> [Given task] Copy the lines below word for word, leaving out the pictures.

> [Element and text location data]
########################################

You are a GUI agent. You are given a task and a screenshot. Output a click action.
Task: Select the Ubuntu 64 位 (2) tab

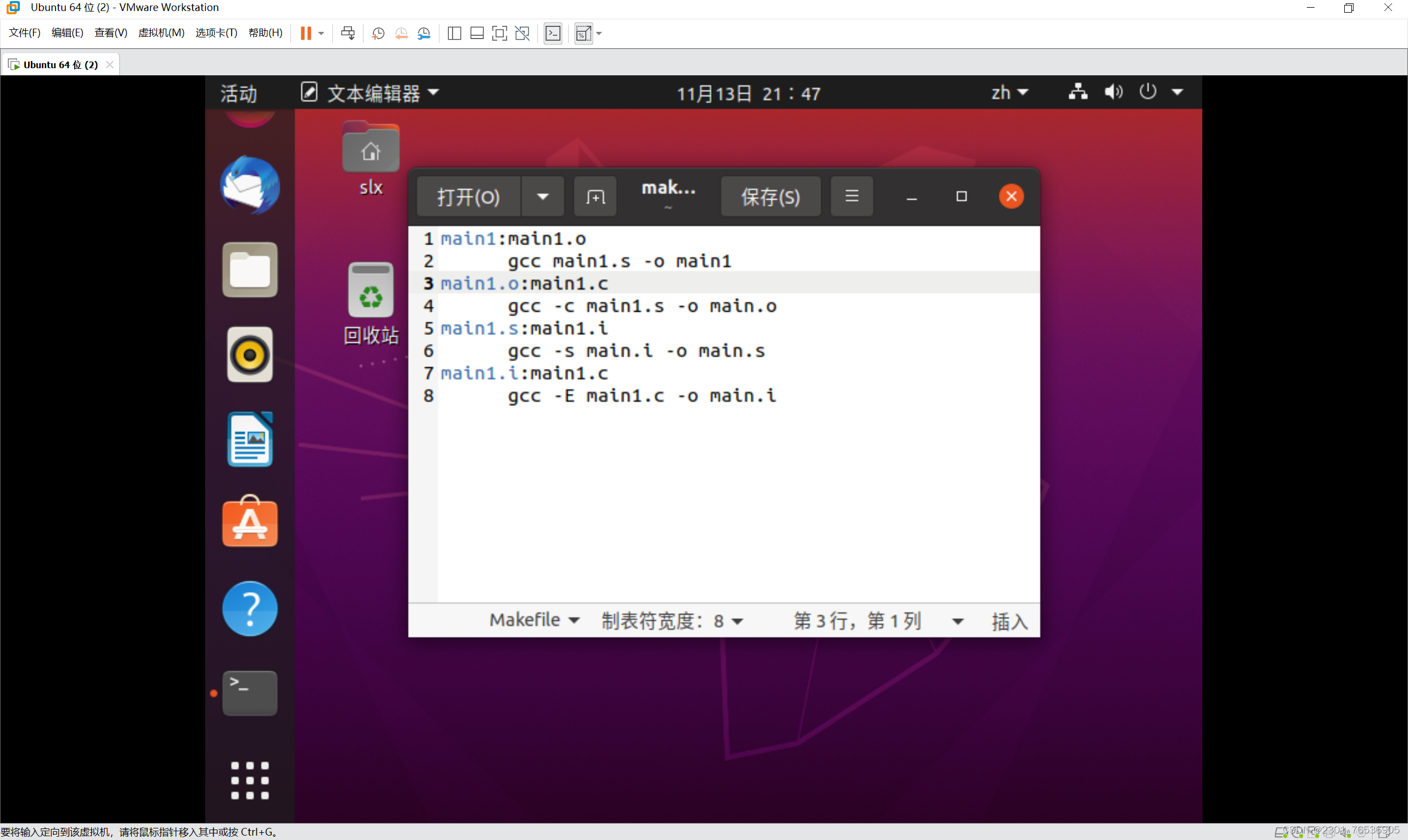point(60,64)
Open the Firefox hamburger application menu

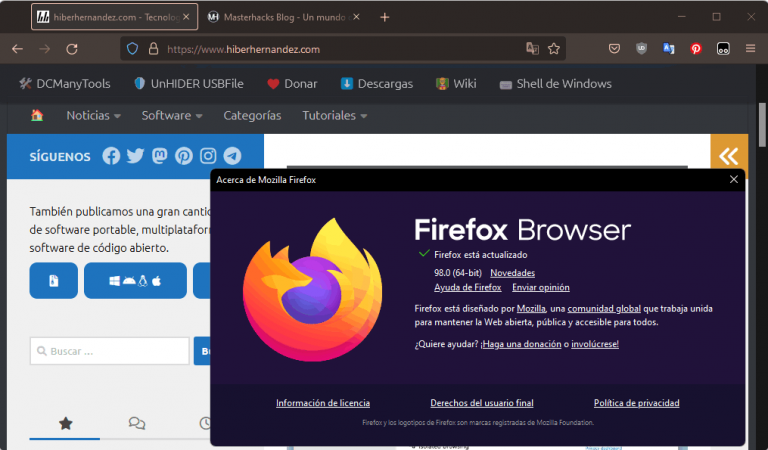(x=750, y=48)
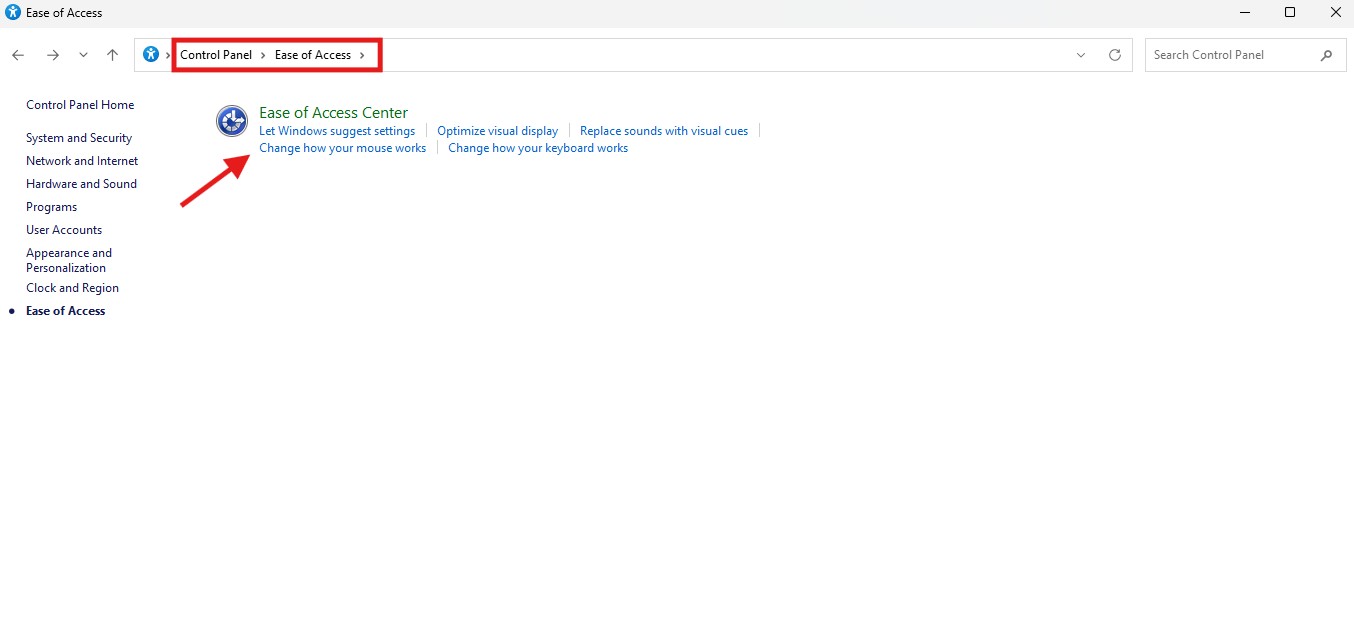The height and width of the screenshot is (639, 1354).
Task: Open Let Windows suggest settings
Action: 337,131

########################################

> [Answer to this problem]
You are a GUI agent. You are given a task and a screenshot. Output a click action.
Task: Select the Ubuntu 64 位 (2) tab

point(60,64)
Open the Firefox hamburger application menu

(x=750, y=48)
The height and width of the screenshot is (639, 1354).
Task: Open Let Windows suggest settings
Action: 337,131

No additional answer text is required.